I recently ran into an issue with newer versions of XenServer that had me really really confused. I recently moved a VM that is acting as a router from a XenServer 5.0 machine to a XenServer 5.6 machine. This machine runs both OSPF and a DHCP server on top of VLAN interfaces in XenServer, and oddly, both of these services stopped working after I moved the VM.
The network configuration was pretty much identical on the old and new XenServer machines — two NICs, each NIC with a native VLAN of ‘1’ (internal network), and a pile of VLANs on top of each NIC for actual networks I care about. A ‘tcpdump’ on the XenServer 5.6 dom0 would show both the DHCP and OSPF packets, but a ‘tcpdump’ within the VM would not show anything. It seemed *odd!*.

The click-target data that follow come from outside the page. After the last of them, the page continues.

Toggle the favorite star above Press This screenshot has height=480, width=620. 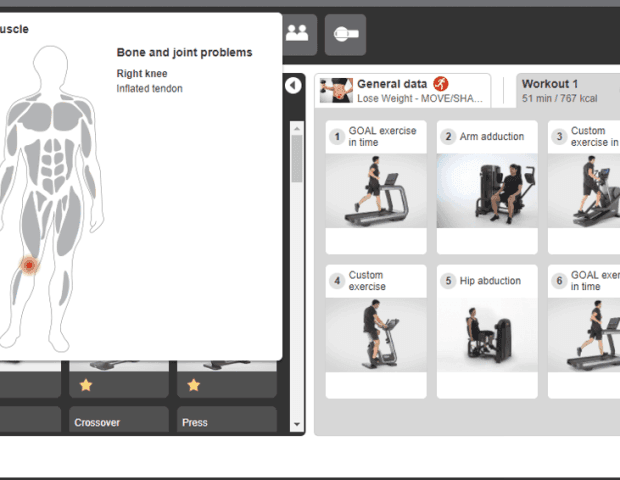(193, 385)
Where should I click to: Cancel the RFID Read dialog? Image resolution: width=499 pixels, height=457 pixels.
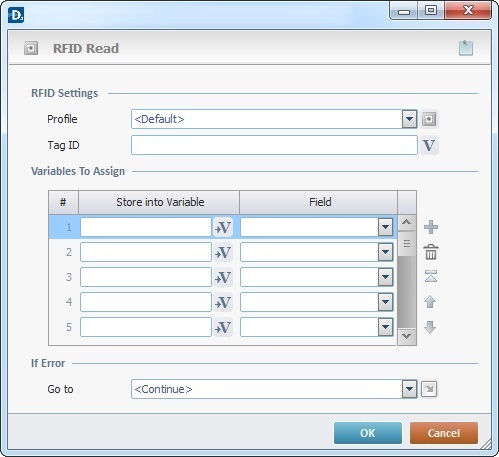tap(444, 433)
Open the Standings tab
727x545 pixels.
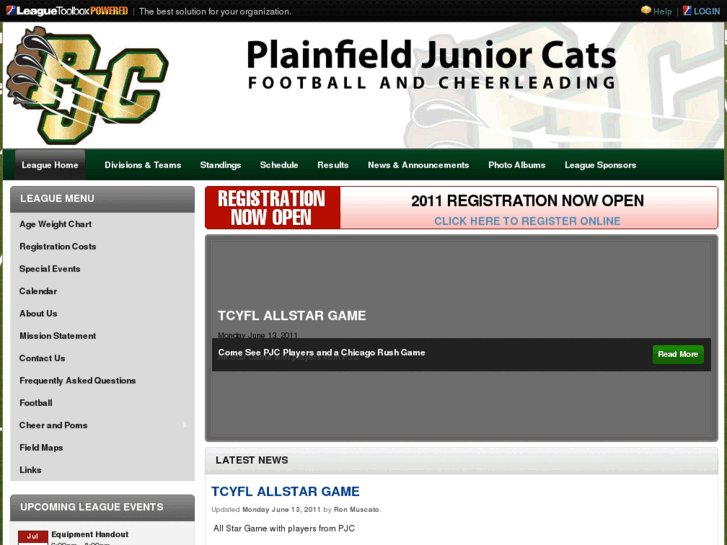pyautogui.click(x=220, y=165)
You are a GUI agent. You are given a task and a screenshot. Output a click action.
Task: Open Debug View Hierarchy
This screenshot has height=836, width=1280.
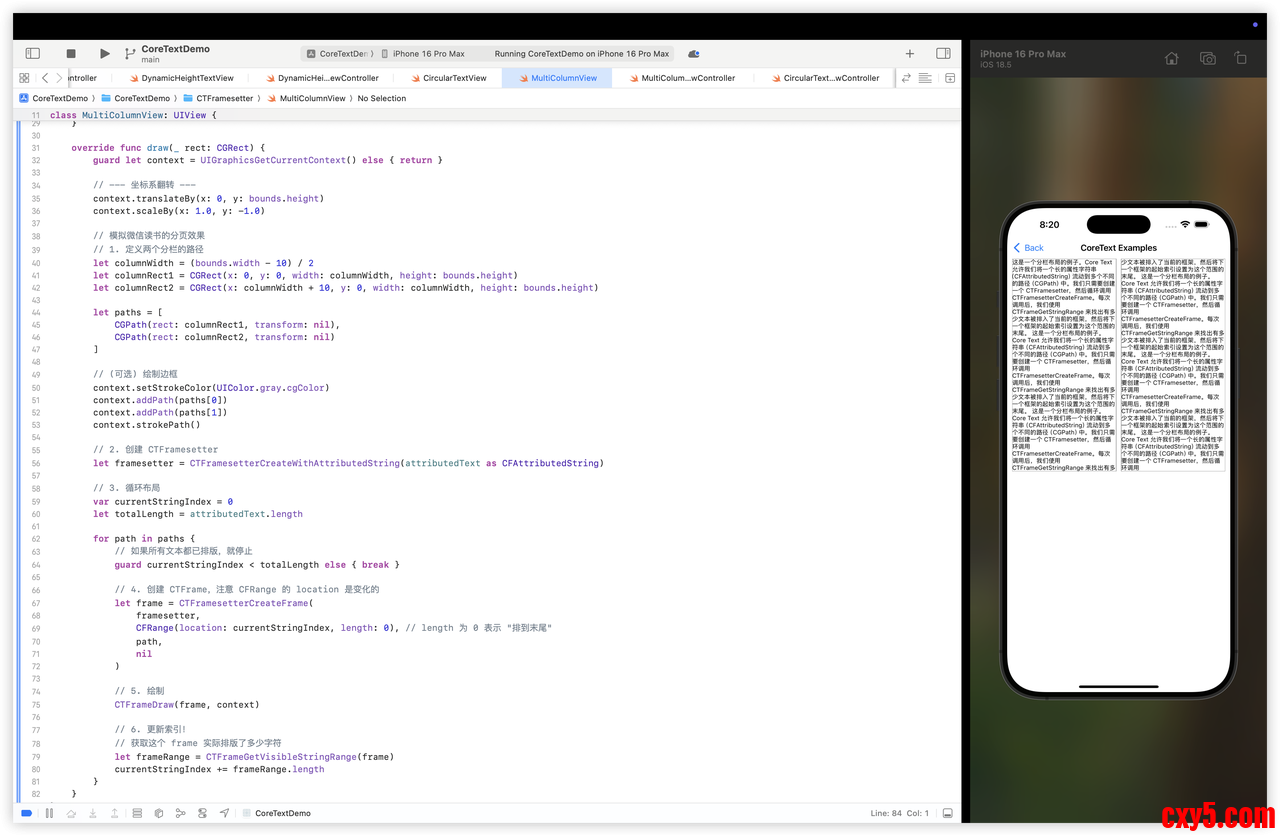137,813
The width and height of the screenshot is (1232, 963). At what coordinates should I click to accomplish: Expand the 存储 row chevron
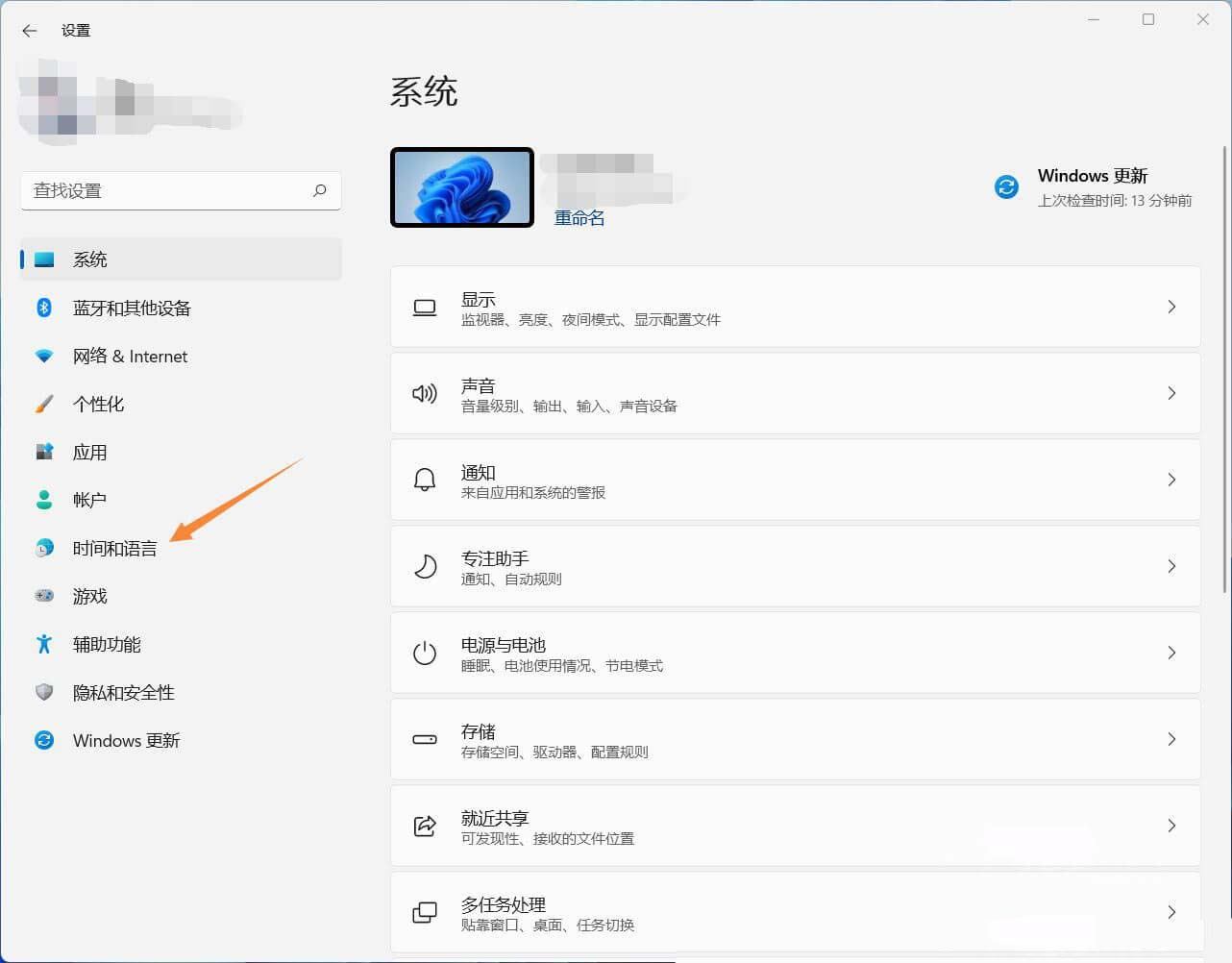pyautogui.click(x=1171, y=739)
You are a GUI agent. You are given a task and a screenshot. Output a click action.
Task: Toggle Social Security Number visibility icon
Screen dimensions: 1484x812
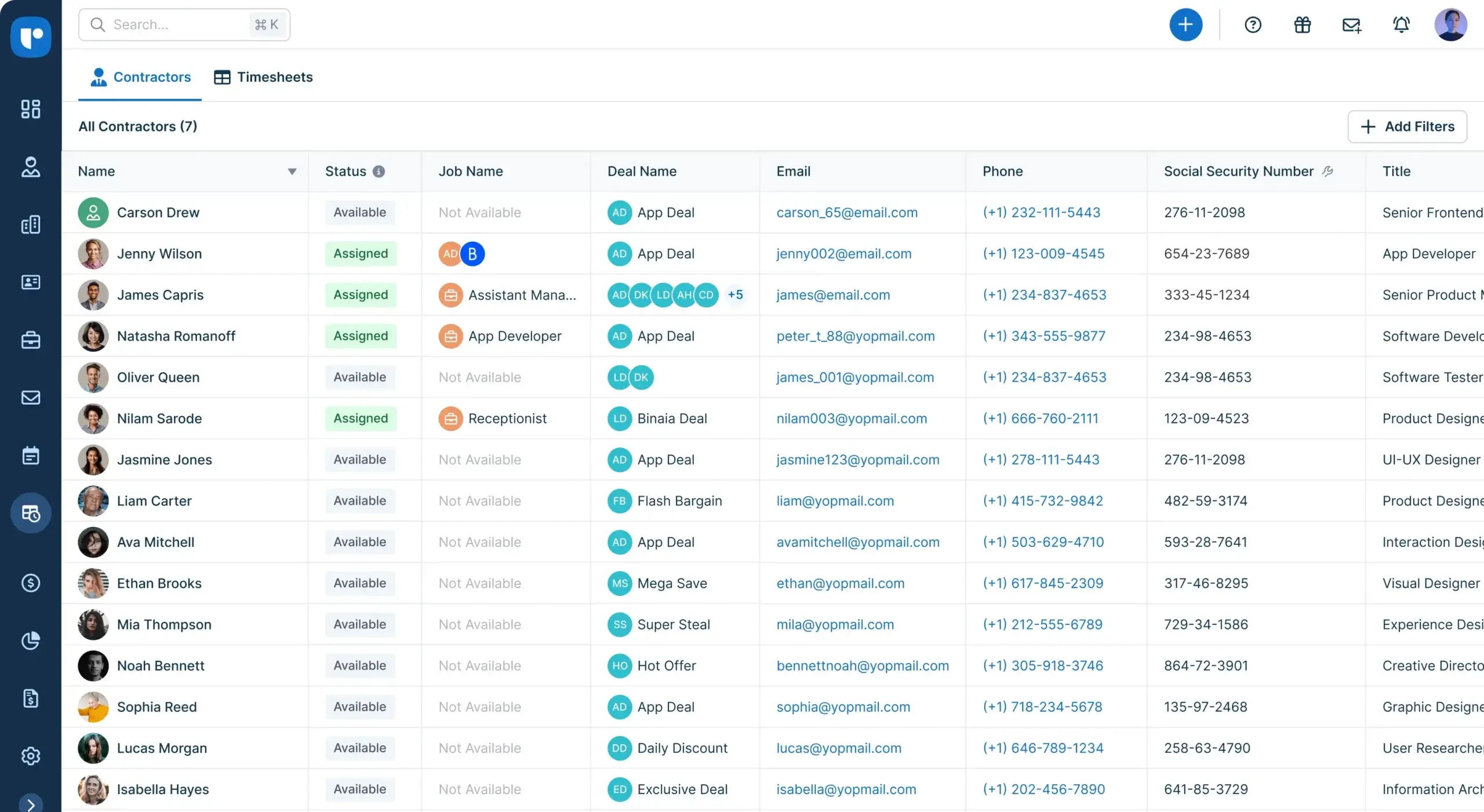(1328, 171)
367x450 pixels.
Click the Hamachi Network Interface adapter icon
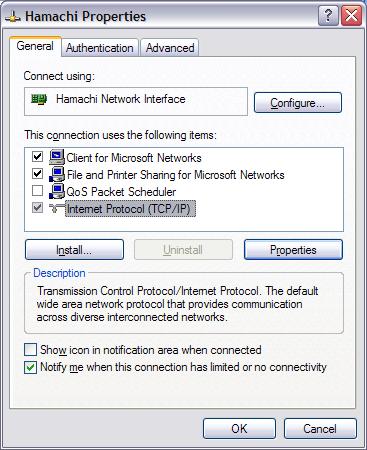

After doing some digging, I ran across a forum post at Citrix which described the same issue. The basic issue appears to be that Linux’s bridging implementation in newer kernels eats the 802.1q packets for broadcast addresses (for example, DHCP packets are addressed to the mac ‘FF:FF:FF:FF:FF:FF’).. in my case, I had the VMs on tagged interfaces on top of ‘eth1’, which XenServer had put into a bridge called ‘xenbr1’. I did not have any VMs using the raw interface for eth1 (ie – adding a VM virtual interface to xenbr1), so I just did a ‘ifconfig xenbr1 down ; brctl delbr xenbr1’ to get rid of that bridge, and everything started working.
This obviously isn’t a long-term solution; just a ‘works-for-now’ hack.. I need to look into a method to disable the native VLAN bridge, and also look into the possibility of using OpenVSwitch to handle the networking, which is supposed to resolve this issue. If you’ve run into this issue, I’d love to hear what you did to get around it!